Maybe France has begun to heal,
the islands drifting and bumping
and gradually rejoining. Surely we
are drifting, and in the dusty
streets of Manhattan we find ourselves
duplicated in all we meet,
distempers unsheathed and hissing.
Kumimanu at Large
We learn that giant penguins
roamed the seas after dinosaurs
petered out. Kumimanu, twice
the height, three times the bulk
of the emperor penguin,
would have savaged the fish-world
almost as cruelly as humans have.
You peer at the skeletal drawing
and realize that many neighbors
and friends we encounter downtown
are giant penguins adapted to life
on land, appetites adjusted
to include coffee, bagels, pizza.
You note that the beak and stance
expose them. Pronged conversations
and short legs clever on ice
distinguish them from those born
fully human and incapable
of enjoying long stretches at sea.
Many will see this article
about fossils in New Zealand
and surely some will notice
that their beaked friends and neighbors
never reveal their torsos because
their feathers would give them away.
They must be cozy in winter,
but summer would be a challenge.
We wonder if they’re susceptible
to bird flu.

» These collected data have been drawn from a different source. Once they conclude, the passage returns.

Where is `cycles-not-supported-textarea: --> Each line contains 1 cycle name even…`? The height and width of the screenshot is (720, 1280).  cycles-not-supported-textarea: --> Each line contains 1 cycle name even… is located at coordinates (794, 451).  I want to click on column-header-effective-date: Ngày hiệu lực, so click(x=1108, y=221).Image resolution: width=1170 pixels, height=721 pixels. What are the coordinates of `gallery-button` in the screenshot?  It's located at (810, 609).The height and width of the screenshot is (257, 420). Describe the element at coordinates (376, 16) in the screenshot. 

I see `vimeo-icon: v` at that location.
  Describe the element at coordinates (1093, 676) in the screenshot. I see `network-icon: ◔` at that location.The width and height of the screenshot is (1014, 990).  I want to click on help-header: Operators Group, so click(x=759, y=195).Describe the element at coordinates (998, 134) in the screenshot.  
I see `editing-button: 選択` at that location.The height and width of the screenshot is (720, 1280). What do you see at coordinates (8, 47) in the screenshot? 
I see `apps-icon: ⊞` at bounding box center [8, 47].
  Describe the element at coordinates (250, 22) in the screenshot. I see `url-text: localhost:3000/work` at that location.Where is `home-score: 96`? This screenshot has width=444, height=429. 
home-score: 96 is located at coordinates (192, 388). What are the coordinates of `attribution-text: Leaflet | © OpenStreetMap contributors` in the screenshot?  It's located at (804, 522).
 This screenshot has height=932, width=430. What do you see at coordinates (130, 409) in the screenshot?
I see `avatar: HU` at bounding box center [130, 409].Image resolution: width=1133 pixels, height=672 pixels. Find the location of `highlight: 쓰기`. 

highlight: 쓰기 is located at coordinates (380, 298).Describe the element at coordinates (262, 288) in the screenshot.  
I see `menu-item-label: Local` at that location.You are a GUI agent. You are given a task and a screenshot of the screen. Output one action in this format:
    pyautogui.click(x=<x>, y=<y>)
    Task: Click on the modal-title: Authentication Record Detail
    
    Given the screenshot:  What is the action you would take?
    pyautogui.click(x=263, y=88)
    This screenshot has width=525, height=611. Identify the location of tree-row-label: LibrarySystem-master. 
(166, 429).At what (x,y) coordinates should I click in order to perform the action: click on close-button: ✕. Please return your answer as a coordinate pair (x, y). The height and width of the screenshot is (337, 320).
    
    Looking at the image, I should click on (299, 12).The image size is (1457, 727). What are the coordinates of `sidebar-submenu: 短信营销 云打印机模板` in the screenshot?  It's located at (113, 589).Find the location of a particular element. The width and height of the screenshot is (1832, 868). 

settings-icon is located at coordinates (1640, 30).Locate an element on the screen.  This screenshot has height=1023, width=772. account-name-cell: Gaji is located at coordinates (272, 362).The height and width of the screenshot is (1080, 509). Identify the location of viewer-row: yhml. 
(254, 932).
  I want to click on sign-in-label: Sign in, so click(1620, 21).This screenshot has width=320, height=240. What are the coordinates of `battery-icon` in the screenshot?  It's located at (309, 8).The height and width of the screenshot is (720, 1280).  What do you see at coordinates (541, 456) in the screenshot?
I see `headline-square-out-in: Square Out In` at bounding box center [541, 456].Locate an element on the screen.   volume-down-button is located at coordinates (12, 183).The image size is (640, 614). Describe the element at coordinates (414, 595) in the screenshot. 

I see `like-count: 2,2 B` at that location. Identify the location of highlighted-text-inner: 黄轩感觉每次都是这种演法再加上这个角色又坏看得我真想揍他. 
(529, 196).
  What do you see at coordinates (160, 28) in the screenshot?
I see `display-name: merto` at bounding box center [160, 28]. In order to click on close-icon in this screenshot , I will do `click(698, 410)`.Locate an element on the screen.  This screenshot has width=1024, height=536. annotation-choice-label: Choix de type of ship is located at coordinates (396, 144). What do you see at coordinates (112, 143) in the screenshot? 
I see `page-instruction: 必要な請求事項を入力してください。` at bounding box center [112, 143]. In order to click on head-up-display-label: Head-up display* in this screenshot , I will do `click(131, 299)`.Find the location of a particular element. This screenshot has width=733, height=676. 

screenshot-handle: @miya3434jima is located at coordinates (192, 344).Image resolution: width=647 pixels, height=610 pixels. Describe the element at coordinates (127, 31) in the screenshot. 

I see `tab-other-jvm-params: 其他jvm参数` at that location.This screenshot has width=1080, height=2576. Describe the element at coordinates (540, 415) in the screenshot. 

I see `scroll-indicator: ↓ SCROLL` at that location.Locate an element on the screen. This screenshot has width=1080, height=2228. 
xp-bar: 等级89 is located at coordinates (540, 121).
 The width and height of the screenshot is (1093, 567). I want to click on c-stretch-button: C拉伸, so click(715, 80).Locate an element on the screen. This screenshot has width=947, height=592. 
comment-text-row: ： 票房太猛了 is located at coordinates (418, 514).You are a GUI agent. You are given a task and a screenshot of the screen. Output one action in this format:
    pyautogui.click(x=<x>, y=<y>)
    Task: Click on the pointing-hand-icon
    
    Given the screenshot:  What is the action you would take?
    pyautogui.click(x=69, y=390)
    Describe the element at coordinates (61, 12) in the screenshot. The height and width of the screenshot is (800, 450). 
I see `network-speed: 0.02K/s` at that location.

Maybe their doctors,
alert to their genetic heritage,
vaccinate them so thoroughly
they can’t endanger the village.
Let’s hope so. Don’t mention
this article to friends who
seem to be giant penguins.
They’ve impersonated persons
all their lives, so leave them
to foster their eggs in peace.
William Doreski lives in Peterborough, New Hampshire. He has taught at several colleges and universities. His most recent book of poetry is Dogs Don’t Care (2022). His essays, poetry, fiction, and reviews have appeared in various journals.